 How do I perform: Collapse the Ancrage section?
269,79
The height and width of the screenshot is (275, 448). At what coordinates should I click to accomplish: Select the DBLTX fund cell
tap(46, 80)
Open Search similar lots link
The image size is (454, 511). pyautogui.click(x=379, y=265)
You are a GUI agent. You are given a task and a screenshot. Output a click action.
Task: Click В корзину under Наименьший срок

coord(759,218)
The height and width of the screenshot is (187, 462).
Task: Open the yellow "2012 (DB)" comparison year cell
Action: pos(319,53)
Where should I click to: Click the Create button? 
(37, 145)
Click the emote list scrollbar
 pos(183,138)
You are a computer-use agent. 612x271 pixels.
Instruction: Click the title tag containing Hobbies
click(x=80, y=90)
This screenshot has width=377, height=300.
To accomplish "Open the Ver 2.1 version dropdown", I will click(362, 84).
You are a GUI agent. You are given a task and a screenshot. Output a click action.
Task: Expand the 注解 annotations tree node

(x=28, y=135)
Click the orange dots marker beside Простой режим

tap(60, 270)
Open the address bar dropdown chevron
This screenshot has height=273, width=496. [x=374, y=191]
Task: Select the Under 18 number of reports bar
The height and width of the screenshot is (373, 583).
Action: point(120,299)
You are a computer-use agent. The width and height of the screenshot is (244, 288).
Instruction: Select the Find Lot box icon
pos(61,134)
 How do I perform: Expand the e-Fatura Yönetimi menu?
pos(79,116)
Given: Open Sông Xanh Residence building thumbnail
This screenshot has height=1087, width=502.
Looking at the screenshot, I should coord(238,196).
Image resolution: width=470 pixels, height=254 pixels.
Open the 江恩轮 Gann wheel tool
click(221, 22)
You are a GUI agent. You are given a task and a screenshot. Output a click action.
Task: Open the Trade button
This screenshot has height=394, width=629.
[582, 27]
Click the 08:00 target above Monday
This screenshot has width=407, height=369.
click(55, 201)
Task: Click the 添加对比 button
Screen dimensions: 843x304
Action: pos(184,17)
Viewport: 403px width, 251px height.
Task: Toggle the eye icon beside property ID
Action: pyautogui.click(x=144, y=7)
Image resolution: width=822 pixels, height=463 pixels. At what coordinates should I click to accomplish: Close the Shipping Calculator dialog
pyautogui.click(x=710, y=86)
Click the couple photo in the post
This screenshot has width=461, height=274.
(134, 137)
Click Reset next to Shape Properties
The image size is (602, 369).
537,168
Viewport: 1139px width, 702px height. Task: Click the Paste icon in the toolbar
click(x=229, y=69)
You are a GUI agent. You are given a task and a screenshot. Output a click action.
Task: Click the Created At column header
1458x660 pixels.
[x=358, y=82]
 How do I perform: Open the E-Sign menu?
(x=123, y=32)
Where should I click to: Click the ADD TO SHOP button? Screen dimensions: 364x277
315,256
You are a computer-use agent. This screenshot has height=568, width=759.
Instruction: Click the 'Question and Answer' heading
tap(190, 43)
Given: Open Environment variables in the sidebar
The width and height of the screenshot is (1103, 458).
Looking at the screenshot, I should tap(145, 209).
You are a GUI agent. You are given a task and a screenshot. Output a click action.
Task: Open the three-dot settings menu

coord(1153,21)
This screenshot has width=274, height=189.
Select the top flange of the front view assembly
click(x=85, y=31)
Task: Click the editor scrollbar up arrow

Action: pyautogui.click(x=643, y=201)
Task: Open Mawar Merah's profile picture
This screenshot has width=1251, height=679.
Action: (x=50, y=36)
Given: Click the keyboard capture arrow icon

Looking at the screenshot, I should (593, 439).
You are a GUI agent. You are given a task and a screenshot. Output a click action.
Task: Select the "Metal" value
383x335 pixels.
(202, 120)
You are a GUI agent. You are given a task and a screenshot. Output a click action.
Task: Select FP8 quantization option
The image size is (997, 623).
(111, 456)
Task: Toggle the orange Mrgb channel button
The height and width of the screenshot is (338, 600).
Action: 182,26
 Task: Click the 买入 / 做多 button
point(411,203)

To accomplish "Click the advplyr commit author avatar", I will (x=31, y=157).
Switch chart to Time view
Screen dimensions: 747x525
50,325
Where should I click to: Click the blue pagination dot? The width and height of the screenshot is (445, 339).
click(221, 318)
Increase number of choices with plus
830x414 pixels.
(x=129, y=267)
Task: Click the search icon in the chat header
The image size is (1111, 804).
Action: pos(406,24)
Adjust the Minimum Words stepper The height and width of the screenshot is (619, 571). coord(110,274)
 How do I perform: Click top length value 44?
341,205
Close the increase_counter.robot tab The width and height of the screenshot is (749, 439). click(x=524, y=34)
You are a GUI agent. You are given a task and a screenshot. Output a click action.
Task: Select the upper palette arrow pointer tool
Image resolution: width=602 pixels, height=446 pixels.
----------
• _Task item_
Word for word, give the entire listing again.

• _Solution to this task_
 How do I perform: Collapse the Ancrage section?
269,79
The height and width of the screenshot is (275, 448). At what coordinates should I click to accomplish: Select the DBLTX fund cell
tap(46, 80)
Open Search similar lots link
The image size is (454, 511). pyautogui.click(x=379, y=265)
You are a GUI agent. You are given a task and a screenshot. Output a click action.
Task: Click В корзину under Наименьший срок

coord(759,218)
The height and width of the screenshot is (187, 462).
Task: Open the yellow "2012 (DB)" comparison year cell
Action: pos(319,53)
Where should I click to: Click the Create button? 
(37, 145)
Click the emote list scrollbar
 pos(183,138)
You are a computer-use agent. 612x271 pixels.
Instruction: Click the title tag containing Hobbies
click(x=80, y=90)
This screenshot has width=377, height=300.
To accomplish "Open the Ver 2.1 version dropdown", I will click(362, 84).
You are a GUI agent. You are given a task and a screenshot. Output a click action.
Task: Expand the 注解 annotations tree node

(x=28, y=135)
Click the orange dots marker beside Простой режим

tap(60, 270)
Open the address bar dropdown chevron
This screenshot has height=273, width=496. [x=374, y=191]
Task: Select the Under 18 number of reports bar
The height and width of the screenshot is (373, 583).
Action: point(120,299)
You are a computer-use agent. The width and height of the screenshot is (244, 288).
Instruction: Select the Find Lot box icon
pos(61,134)
 How do I perform: Expand the e-Fatura Yönetimi menu?
pos(79,116)
Given: Open Sông Xanh Residence building thumbnail
This screenshot has height=1087, width=502.
Looking at the screenshot, I should coord(238,196).
Image resolution: width=470 pixels, height=254 pixels.
Open the 江恩轮 Gann wheel tool
click(221, 22)
You are a GUI agent. You are given a task and a screenshot. Output a click action.
Task: Open the Trade button
This screenshot has height=394, width=629.
[582, 27]
Click the 08:00 target above Monday
This screenshot has width=407, height=369.
click(55, 201)
Task: Click the 添加对比 button
Screen dimensions: 843x304
Action: pos(184,17)
Viewport: 403px width, 251px height.
Task: Toggle the eye icon beside property ID
Action: pyautogui.click(x=144, y=7)
Image resolution: width=822 pixels, height=463 pixels. At what coordinates should I click to accomplish: Close the Shipping Calculator dialog
pyautogui.click(x=710, y=86)
Click the couple photo in the post
This screenshot has width=461, height=274.
(134, 137)
Click Reset next to Shape Properties
The image size is (602, 369).
537,168
Viewport: 1139px width, 702px height. Task: Click the Paste icon in the toolbar
click(x=229, y=69)
You are a GUI agent. You are given a task and a screenshot. Output a click action.
Task: Click the Created At column header
1458x660 pixels.
[x=358, y=82]
 How do I perform: Open the E-Sign menu?
(x=123, y=32)
Where should I click to: Click the ADD TO SHOP button? Screen dimensions: 364x277
315,256
You are a computer-use agent. This screenshot has height=568, width=759.
Instruction: Click the 'Question and Answer' heading
tap(190, 43)
Given: Open Environment variables in the sidebar
The width and height of the screenshot is (1103, 458).
Looking at the screenshot, I should tap(145, 209).
You are a GUI agent. You are given a task and a screenshot. Output a click action.
Task: Open the three-dot settings menu

coord(1153,21)
This screenshot has width=274, height=189.
Select the top flange of the front view assembly
click(x=85, y=31)
Task: Click the editor scrollbar up arrow

Action: pyautogui.click(x=643, y=201)
Task: Open Mawar Merah's profile picture
This screenshot has width=1251, height=679.
Action: (x=50, y=36)
Given: Click the keyboard capture arrow icon

Looking at the screenshot, I should (593, 439).
You are a GUI agent. You are given a task and a screenshot. Output a click action.
Task: Select the "Metal" value
383x335 pixels.
(202, 120)
You are a GUI agent. You are given a task and a screenshot. Output a click action.
Task: Select FP8 quantization option
The image size is (997, 623).
(111, 456)
Task: Toggle the orange Mrgb channel button
The height and width of the screenshot is (338, 600).
Action: 182,26
 Task: Click the 买入 / 做多 button
point(411,203)

To accomplish "Click the advplyr commit author avatar", I will (x=31, y=157).
Switch chart to Time view
Screen dimensions: 747x525
50,325
Where should I click to: Click the blue pagination dot? The width and height of the screenshot is (445, 339).
click(221, 318)
Increase number of choices with plus
830x414 pixels.
(x=129, y=267)
Task: Click the search icon in the chat header
The image size is (1111, 804).
Action: pos(406,24)
Adjust the Minimum Words stepper The height and width of the screenshot is (619, 571). coord(110,274)
 How do I perform: Click top length value 44?
341,205
Close the increase_counter.robot tab The width and height of the screenshot is (749, 439). click(x=524, y=34)
You are a GUI agent. You are given a task and a screenshot. Output a click action.
Task: Select the upper palette arrow pointer tool
Image resolution: width=602 pixels, height=446 pixels.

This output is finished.